In humans, the main cause is genetic drift. Serial founder effects and past small population size (increasing the likelihood of genetic drift) may have had an important influence in neutral differences between populations. The second main cause of genetic variation is due to the high degree of neutrality of most mutations. A small, but significant number of genes appear to have undergone recent natural selection, and these selective pressures are sometimes specific to one region.

Measures of variation

Genetic variation among humans occurs on many scales, from gross alterations in the human karyotype to single nucleotide changes. Chromosome abnormalities are detected in 1 of 160 live human births. Apart from sex chromosome disorders, most cases of aneuploidy result in death of the developing fetus (miscarriage); the most common extra autosomal chromosomes among live births are 21, 18 and 13.

Nucleotide diversity is the average proportion of nucleotides that differ between two individuals. As of 2004, the human nucleotide diversity was estimated to be 0.1% to 0.4% of base pairs. In 2015, the 1000 Genomes Project, which sequenced one thousand individuals from 26 human populations, found that "a typical [individual] genome differs from the reference human genome at 4.1 million to 5.0 million sites … affecting 20 million bases of sequence"; the latter figure corresponds to 0.6% of total number of base pairs. Nearly all (>99.9%) of these sites are small differences, either single nucleotide polymorphisms or brief insertions or deletions (indels) in the genetic sequence, but structural variations account for a greater number of base-pairs than the SNPs and indels.

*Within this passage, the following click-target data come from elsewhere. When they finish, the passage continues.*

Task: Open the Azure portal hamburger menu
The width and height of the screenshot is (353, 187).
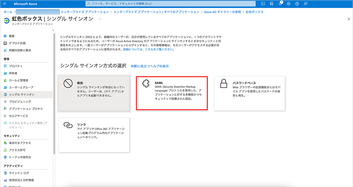Action: 4,4
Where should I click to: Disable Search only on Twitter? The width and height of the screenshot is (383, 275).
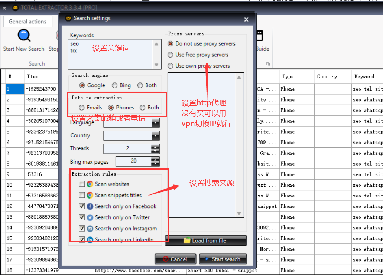point(81,217)
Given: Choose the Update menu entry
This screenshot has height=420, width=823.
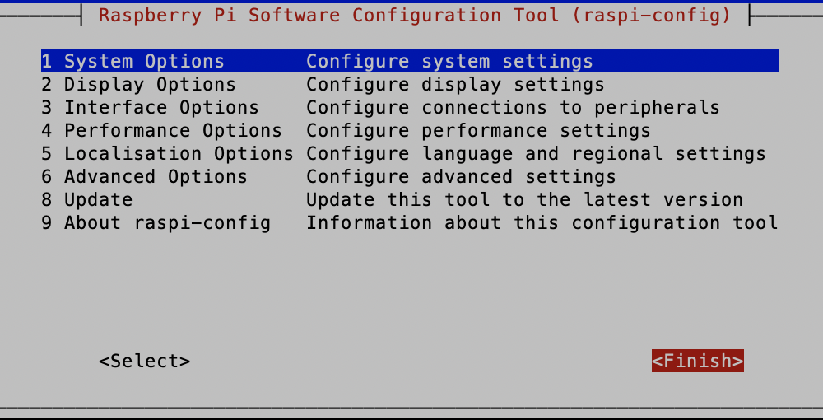Looking at the screenshot, I should point(98,200).
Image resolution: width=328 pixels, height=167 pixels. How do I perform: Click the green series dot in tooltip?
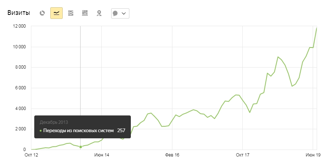[x=40, y=130]
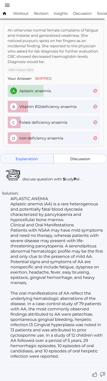Click the thumbs down icon

coord(103,374)
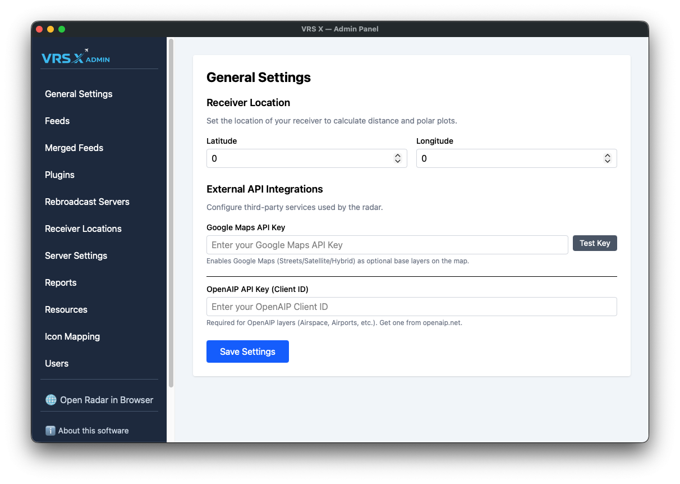Click the info icon beside About this software

(50, 431)
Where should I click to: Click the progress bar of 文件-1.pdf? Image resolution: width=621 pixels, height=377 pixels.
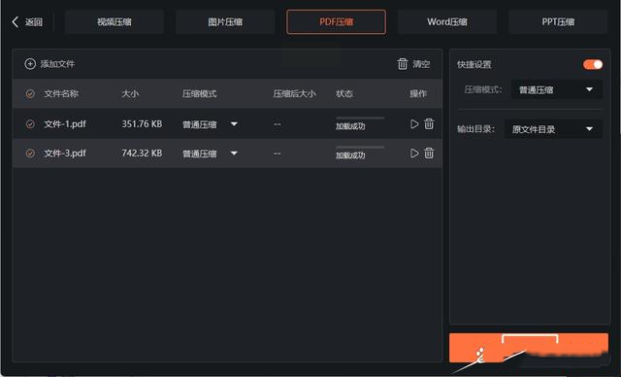point(360,118)
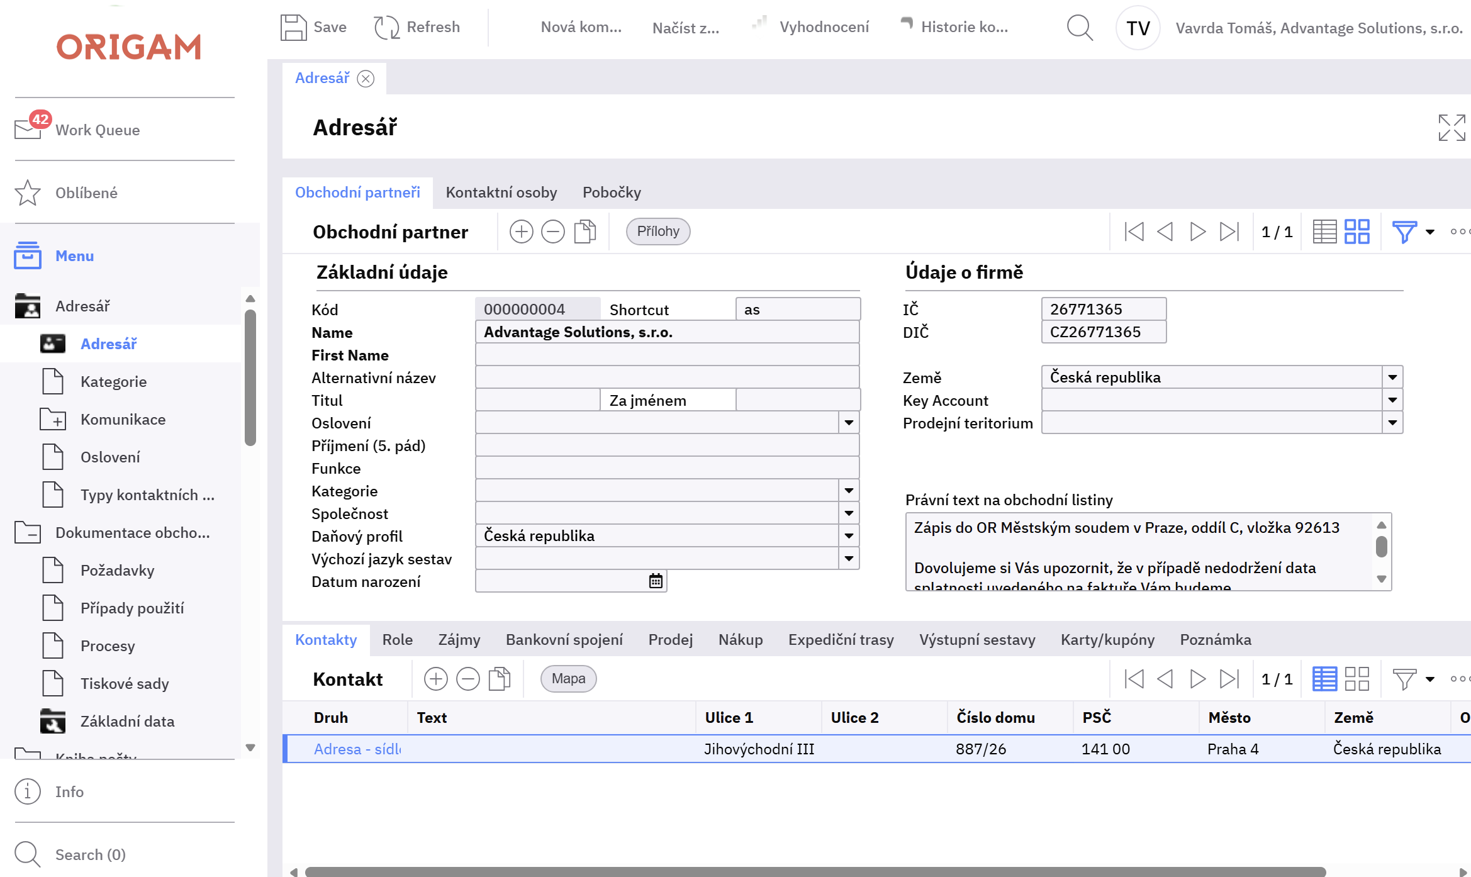Click the Refresh icon
Screen dimensions: 1471x877
pyautogui.click(x=386, y=27)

As of 2017, the Single Nucleotide Polymorphism Database (dbSNP), which lists SNP and other variants, listed 324 million variants found in sequenced human genomes.

Single nucleotide polymorphisms

DNA molecule 1 differs from DNA molecule 2 at a single base-pair location (a C/T polymorphism).

A single nucleotide polymorphism (SNP) is a difference in a single nucleotide between members of one species that occurs in at least 1% of the population. The 2,504 individuals characterized by the 1000 Genomes Project had 84.7 million SNPs among them. SNPs are the most common type of sequence variation, estimated in 1998 to account for 90% of all sequence variants. Other sequence variations are single base exchanges, deletions and insertions. SNPs occur on average about every 100 to 300 bases and so are the major source of heterogeneity.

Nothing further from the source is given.